> **WHAT YOU SHOULD DO**:
Return the entries line for line, starting with the line that contains "Describe the element at coordinates (66, 597)" and stopping after the line that contains "(117, 1419).". Leave the pictures out of your answer.

> **DATA RECORDS**:
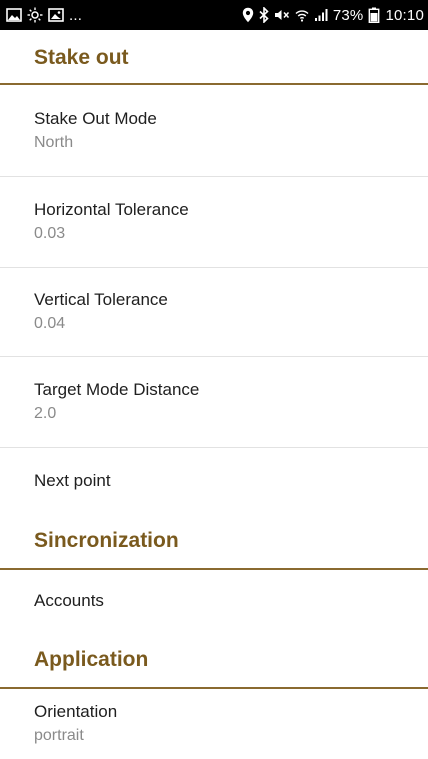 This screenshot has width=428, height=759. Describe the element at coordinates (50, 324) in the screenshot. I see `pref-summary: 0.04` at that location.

* * *

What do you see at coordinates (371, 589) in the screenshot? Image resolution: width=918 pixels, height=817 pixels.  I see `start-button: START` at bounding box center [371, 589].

==

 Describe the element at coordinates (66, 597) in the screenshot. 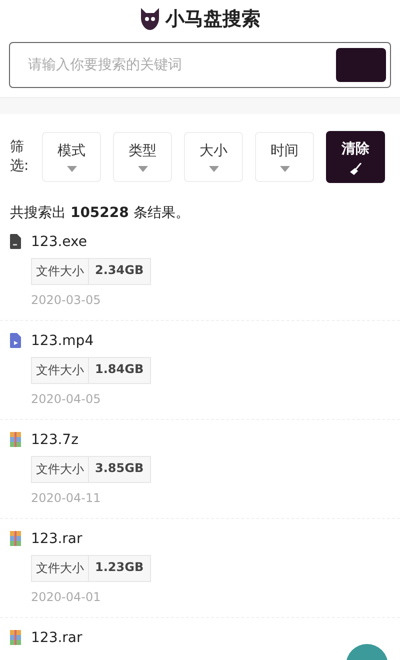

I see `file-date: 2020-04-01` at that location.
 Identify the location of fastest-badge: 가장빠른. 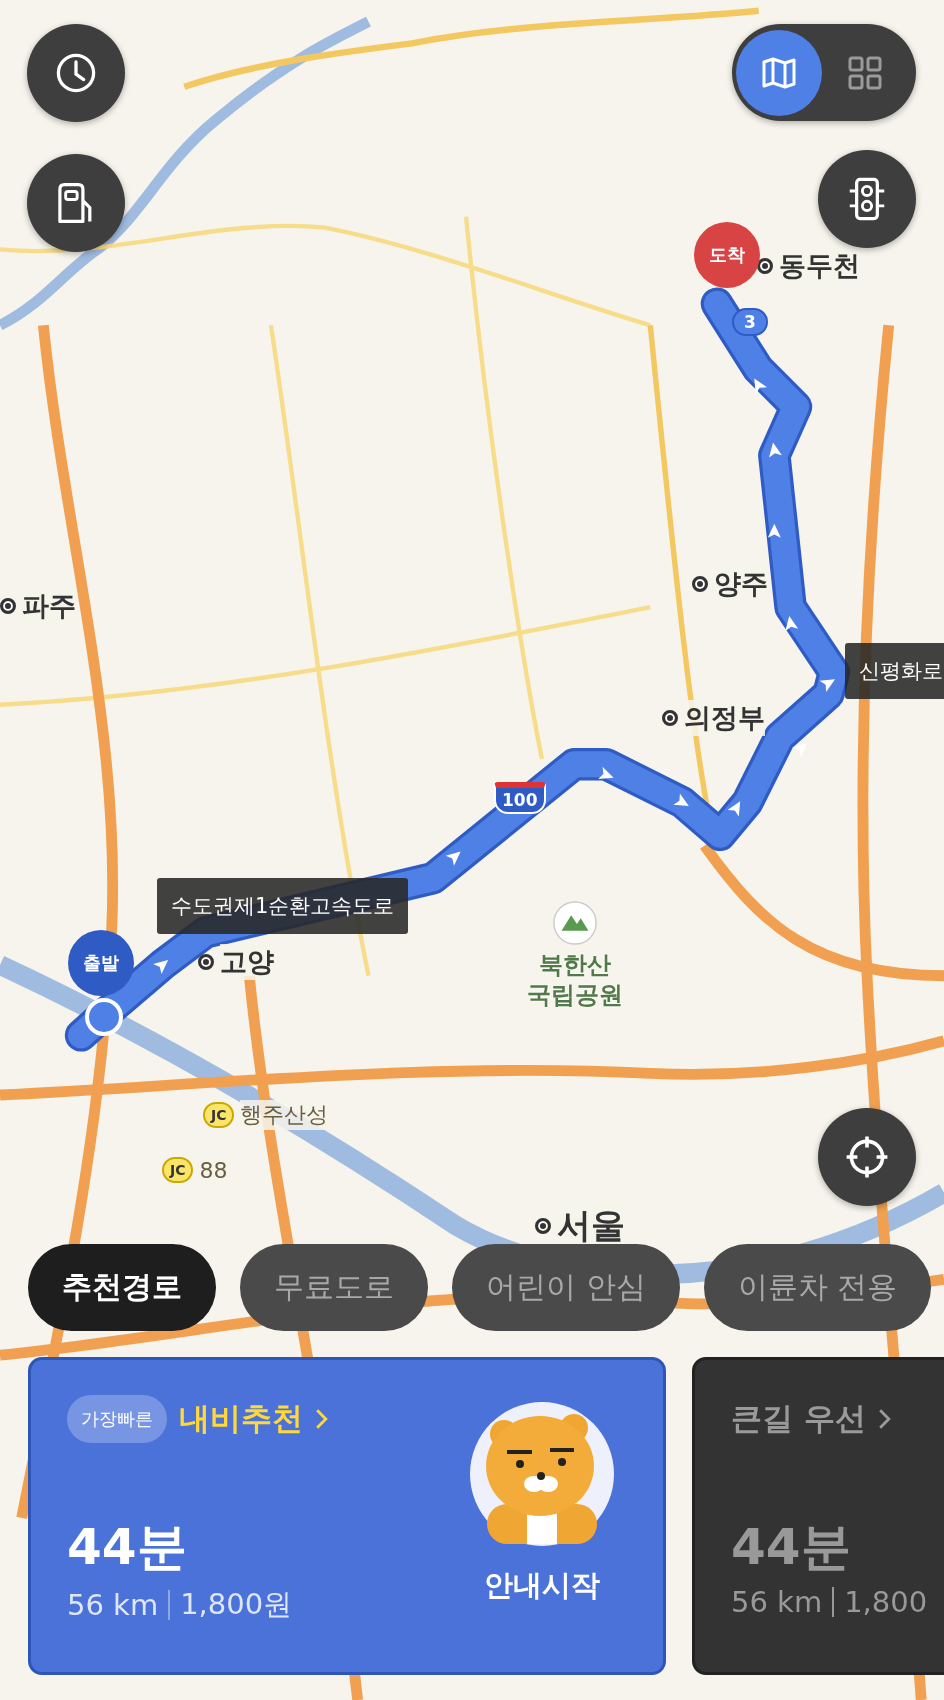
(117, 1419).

> **SOLUTION**:
 Describe the element at coordinates (66, 597) in the screenshot. 

I see `file-date: 2020-04-01` at that location.
 Identify the location of fastest-badge: 가장빠른. 
(117, 1419).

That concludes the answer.